Additional issues with pve-firewall:

https://forum.proxmox.com/threads/proxmox-firewall-not-working-status-update-error.155905/
https://forum.proxmox.com/threads/firewall-issues-in-8-2-7.155707/

Thank you for bringing this to my attention. I also experienced strange behaviour after updating to PVE 8, yet did not jump beyond the first two levels of the rabbit hole and did not find an answer besides disabling the firewall.

 

[esi_y]

Thank you for bringing this to my attention. I also experienced strange behaviour after updating to PVE 8, yet did not jump beyond the first two levels of the rabbit hole and did not find an answer besides disabling the firewall.

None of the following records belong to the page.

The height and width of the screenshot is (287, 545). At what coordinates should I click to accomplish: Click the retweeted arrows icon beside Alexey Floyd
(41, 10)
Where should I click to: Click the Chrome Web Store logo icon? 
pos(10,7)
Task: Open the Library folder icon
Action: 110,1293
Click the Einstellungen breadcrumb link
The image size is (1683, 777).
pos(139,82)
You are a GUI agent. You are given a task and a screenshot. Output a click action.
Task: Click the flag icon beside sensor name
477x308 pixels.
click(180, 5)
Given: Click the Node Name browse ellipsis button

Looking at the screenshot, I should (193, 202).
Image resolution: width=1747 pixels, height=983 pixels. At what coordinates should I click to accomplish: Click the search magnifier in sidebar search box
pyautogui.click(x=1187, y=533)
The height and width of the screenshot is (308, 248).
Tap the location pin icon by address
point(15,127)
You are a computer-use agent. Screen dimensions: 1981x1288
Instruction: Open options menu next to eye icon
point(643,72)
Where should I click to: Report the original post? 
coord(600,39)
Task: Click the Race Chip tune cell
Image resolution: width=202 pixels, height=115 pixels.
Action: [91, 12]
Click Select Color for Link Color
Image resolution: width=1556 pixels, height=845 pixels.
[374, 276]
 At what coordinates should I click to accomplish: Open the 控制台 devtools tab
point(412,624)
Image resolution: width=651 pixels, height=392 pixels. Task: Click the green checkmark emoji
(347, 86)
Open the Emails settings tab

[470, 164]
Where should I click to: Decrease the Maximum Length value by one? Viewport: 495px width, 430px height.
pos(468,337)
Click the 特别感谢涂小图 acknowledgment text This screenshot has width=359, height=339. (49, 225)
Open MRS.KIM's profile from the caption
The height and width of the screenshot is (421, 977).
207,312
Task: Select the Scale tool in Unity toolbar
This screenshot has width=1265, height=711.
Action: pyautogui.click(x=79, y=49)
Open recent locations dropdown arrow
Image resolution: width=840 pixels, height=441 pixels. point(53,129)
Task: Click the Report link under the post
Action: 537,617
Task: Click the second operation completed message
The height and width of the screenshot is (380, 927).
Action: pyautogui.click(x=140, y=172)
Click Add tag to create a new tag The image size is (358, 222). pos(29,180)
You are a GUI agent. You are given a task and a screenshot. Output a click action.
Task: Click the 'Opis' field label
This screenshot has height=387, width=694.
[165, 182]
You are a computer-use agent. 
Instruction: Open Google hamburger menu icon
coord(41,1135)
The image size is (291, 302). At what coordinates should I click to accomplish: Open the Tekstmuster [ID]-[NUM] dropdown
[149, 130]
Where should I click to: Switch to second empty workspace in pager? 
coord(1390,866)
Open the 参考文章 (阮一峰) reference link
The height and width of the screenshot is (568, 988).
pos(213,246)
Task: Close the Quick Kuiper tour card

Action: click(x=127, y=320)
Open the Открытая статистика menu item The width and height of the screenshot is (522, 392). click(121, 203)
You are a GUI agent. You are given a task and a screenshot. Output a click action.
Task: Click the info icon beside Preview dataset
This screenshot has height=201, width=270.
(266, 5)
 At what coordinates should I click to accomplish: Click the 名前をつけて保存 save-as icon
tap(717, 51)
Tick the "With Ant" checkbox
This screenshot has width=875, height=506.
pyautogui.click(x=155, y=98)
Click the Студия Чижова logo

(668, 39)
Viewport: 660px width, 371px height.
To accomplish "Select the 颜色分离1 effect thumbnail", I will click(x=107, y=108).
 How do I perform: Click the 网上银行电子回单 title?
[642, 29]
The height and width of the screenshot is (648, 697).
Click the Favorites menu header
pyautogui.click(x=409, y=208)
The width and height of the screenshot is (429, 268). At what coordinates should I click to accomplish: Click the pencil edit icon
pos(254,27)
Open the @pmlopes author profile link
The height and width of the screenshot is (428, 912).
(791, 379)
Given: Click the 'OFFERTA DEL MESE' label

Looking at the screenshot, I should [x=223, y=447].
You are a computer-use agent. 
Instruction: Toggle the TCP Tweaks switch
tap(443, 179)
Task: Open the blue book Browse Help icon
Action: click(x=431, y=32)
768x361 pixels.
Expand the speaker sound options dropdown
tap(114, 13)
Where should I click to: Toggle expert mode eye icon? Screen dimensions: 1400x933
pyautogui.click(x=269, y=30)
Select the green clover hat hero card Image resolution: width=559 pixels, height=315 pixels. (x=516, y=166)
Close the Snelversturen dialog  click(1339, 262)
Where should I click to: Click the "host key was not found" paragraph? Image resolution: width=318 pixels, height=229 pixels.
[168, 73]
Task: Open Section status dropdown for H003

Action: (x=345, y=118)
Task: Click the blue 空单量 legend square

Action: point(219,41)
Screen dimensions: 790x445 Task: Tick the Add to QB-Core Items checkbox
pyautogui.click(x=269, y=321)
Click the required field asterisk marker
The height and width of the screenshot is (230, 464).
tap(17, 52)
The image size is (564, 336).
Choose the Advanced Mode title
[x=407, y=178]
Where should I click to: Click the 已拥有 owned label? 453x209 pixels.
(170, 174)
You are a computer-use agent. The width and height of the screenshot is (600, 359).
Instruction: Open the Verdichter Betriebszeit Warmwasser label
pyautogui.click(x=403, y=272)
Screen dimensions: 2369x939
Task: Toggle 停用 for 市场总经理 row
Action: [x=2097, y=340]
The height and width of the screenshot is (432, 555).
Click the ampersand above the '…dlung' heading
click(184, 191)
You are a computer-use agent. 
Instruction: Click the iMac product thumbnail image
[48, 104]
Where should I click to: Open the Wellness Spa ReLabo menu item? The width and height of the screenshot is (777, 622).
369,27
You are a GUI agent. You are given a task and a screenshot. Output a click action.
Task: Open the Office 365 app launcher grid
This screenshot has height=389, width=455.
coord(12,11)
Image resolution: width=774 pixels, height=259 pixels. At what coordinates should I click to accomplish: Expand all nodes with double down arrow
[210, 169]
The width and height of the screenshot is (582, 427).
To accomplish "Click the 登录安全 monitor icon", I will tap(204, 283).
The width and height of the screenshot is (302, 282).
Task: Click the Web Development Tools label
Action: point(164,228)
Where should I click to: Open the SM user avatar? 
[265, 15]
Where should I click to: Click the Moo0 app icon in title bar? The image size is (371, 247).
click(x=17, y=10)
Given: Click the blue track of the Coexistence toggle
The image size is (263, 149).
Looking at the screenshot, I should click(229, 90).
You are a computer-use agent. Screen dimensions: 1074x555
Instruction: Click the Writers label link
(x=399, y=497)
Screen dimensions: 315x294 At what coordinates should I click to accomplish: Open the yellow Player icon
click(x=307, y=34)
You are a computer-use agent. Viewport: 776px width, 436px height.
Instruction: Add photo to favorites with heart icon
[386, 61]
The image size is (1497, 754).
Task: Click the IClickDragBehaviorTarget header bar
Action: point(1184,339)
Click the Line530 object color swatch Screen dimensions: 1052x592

It's just that I wish these issues were brought up quickly into some sort of advisory that bumps up in the PVE itself. There's nothing wrong with going after bugs, I have issue with not warning everyone about these kinds of bugs.

NB I am not saying everything is caused by what I originally reported, but for me the principle of a firewall failure must always be ... if it cannot load the full proper ruleset, it must be stuck on DROP all, if it cannot even start, it must stop the dependent services to start as well, better yet, stop networking from going online even.